At present, the copper plating filling of blind holes has also matured, and copper filling of through holes of different apertures can be carried out. The two-step method of copper plating hole filling can be suitable for through holes with different apertures and high aspect ratios. It has strong copper filling ability and can minimize the thickness of the surface copper layer.
There are many options for the final surface finish of PCB. Electroless nickel/gold plating (ENIG) and electroless nickel/palladium/gold plating (ENEPIG) are commonly used on high-end PCBs.

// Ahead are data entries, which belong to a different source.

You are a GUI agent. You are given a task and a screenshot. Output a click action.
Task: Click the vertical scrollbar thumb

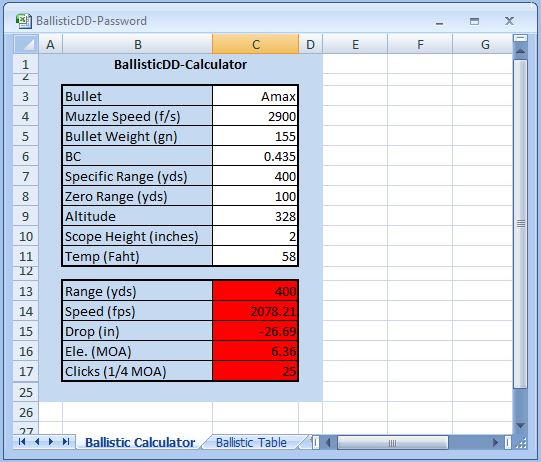click(520, 224)
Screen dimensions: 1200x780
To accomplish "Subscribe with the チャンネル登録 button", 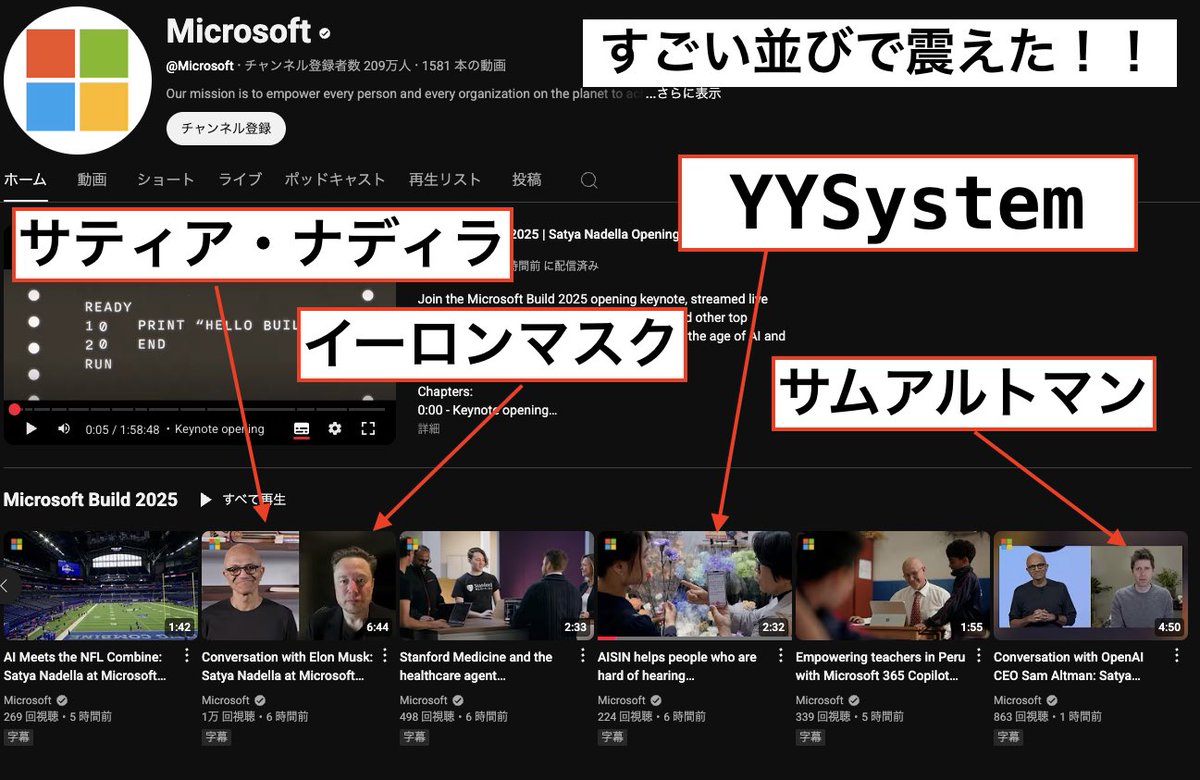I will pyautogui.click(x=225, y=128).
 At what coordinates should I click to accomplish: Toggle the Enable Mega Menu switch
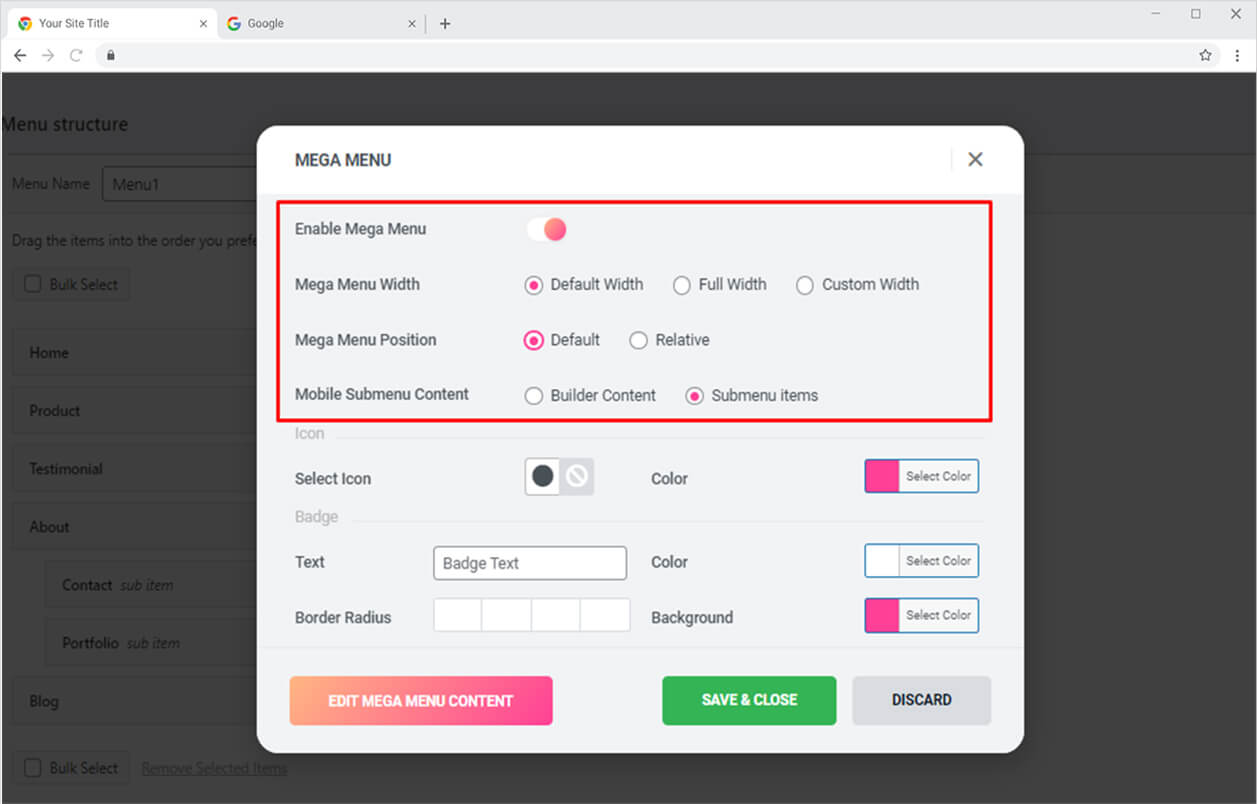click(547, 229)
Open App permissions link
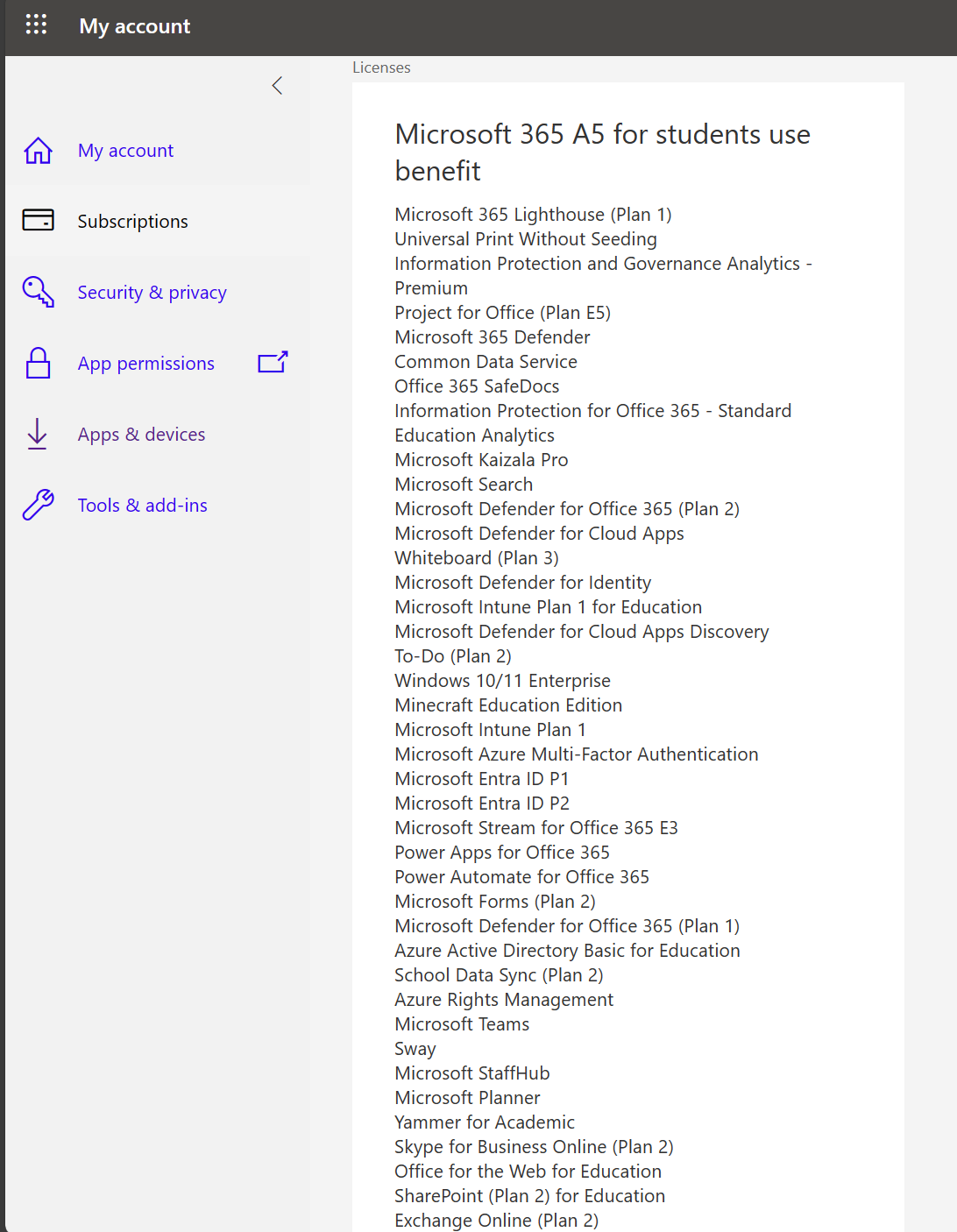957x1232 pixels. (x=145, y=364)
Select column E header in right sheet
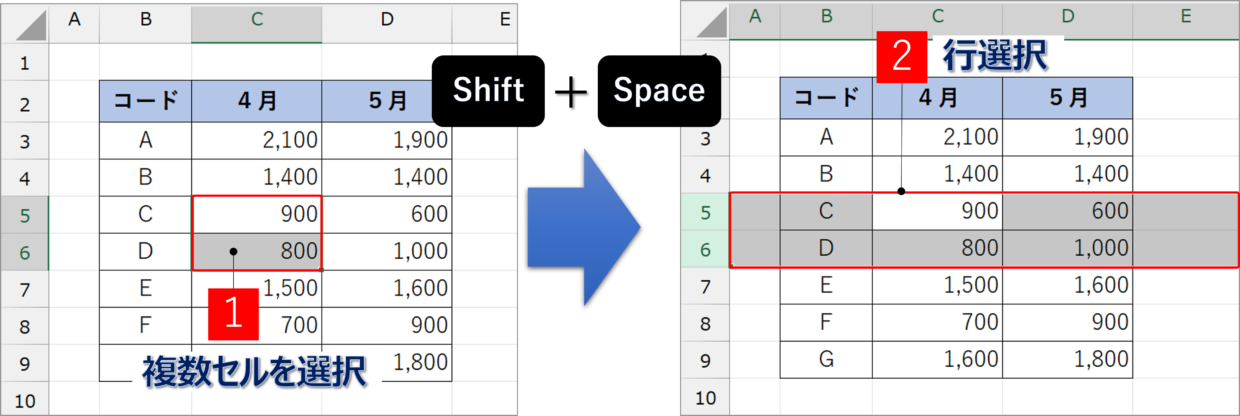 1185,18
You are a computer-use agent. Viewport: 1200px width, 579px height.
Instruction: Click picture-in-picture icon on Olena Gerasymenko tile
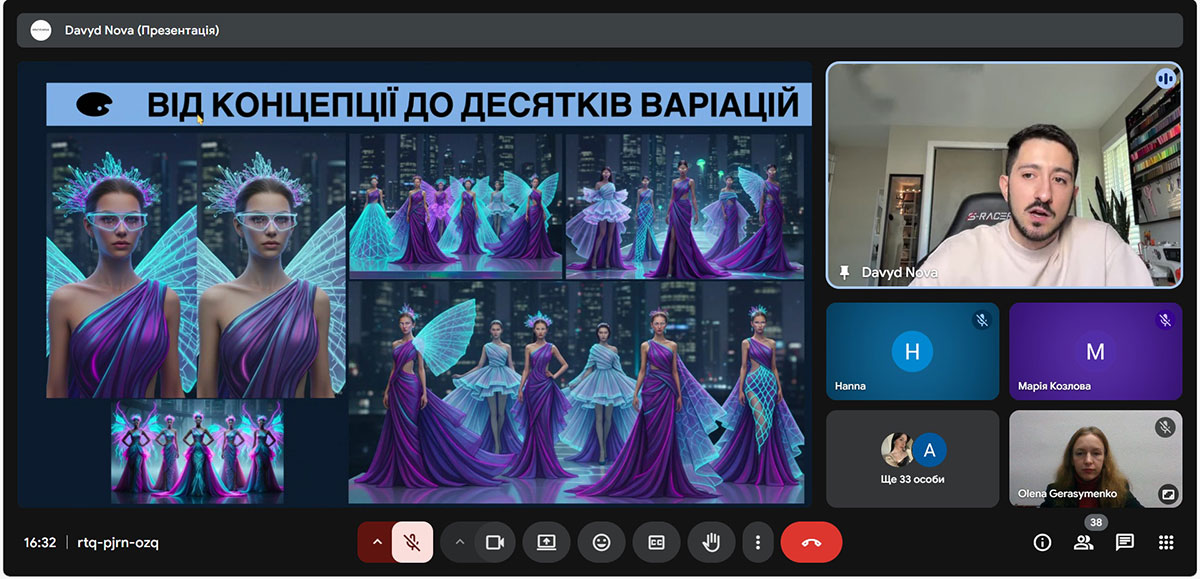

Both ENIG and ENEPIG have the same immersion gold process. Choosing the appropriate immersion gold process is very important for reliable installation welding or wire bonding. There are three types of immersion gold processes: standard displacement gold immersion, high-efficiency gold immersion with limited nickel dissolution, and reduction reaction gold immersion mixed with mild reducing agents. Among them, the effect of reduction reaction is better.
For the problem that the nickel layer contained in ENIG and ENEPIG coatings is not conducive to high-frequency signal transmission and the formation of fine lines, surface treatment can be used and electroless palladium/catalytic gold plating (EPAG) can be used instead of ENEPIG to remove nickel and reduce the metal thickness.